Polaris Inc (PII) is not a strong buy at the moment for a beginner investor with a long-term strategy. The financial performance is weak, with significant net income and EPS declines, and insider selling activity is high. While the RSI indicates the stock is oversold, the technical indicators suggest a bearish trend. The options data shows a slightly bearish sentiment, and analysts have recently lowered price targets. Given the investor's background and the current data, holding off on buying this stock is recommended.
The MACD is negative and expanding (-1.051), indicating bearish momentum. RSI is at 16.438, signaling the stock is oversold. Moving averages are converging, suggesting indecision. Key support levels are at 55.281 and 51.96, with resistance at 60.655 and 66.03. The pre-market price is $53.6, below the first support level, which could indicate further downside risk.
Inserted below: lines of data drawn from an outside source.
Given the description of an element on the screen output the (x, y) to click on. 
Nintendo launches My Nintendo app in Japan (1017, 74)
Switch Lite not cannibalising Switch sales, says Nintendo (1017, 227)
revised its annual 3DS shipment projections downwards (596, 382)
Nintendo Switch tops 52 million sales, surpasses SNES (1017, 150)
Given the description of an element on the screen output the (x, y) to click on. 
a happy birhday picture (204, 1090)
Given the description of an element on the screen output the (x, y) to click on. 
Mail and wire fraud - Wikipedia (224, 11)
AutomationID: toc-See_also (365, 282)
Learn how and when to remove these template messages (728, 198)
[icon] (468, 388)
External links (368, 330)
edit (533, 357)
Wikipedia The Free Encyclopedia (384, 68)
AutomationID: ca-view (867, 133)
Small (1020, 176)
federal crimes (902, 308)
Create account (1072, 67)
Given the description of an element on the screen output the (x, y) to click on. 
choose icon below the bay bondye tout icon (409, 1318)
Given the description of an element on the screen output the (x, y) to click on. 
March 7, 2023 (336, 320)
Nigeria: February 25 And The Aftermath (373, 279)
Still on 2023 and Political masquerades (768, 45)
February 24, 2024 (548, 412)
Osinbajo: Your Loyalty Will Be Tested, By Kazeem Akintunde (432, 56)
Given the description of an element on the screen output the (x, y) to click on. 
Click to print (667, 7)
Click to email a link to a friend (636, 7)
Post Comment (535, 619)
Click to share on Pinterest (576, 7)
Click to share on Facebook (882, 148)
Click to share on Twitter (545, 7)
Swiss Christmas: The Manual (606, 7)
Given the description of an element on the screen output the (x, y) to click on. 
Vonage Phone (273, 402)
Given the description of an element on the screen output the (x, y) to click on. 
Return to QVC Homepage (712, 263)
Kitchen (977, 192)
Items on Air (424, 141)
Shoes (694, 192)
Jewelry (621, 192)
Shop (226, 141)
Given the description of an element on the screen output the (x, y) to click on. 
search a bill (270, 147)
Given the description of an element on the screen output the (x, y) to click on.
The company has renewed a 20-year financing partnership with Synchrony Financial, which could enhance customer purchasing experiences. Dealer inventories have stabilized, and retail trends are improving. Analysts note the company is transitioning away from money-losing operations, which could improve margins in the long term.
Insider selling has increased by 1165.46% in the last month, signaling potential lack of confidence. The company's Q4 financials showed a massive net income drop (-2964.15% YoY) and EPS decline (-2910.53% YoY). Analysts have lowered price targets recently, citing a choppy consumer environment and tepid demand. The pre-market price is down 1.72%, and the SP500 is also down 1.32%, reflecting broader market weakness.
In Q4 2025, revenue increased by 9.49% YoY to $1.92 billion, but net income dropped significantly to -$303.6 million (-2964.15% YoY). EPS fell to -$5.34 (-2910.53% YoY), and gross margin declined slightly to 19.99% (-1.96% YoY). The company is struggling with profitability despite revenue growth.
Recent analyst ratings are mixed to neutral. Morgan Stanley lowered its price target to $74 from $81, citing a choppy consumer environment. RBC Capital reduced its target to $65 from $67, highlighting tepid demand. Seaport Research maintained a Buy rating but lowered its target to $80 from $83. Roth Capital raised its target to $64 from $57 but remains Neutral. Analysts are cautious, reflecting concerns about the demand backdrop and profitability challenges.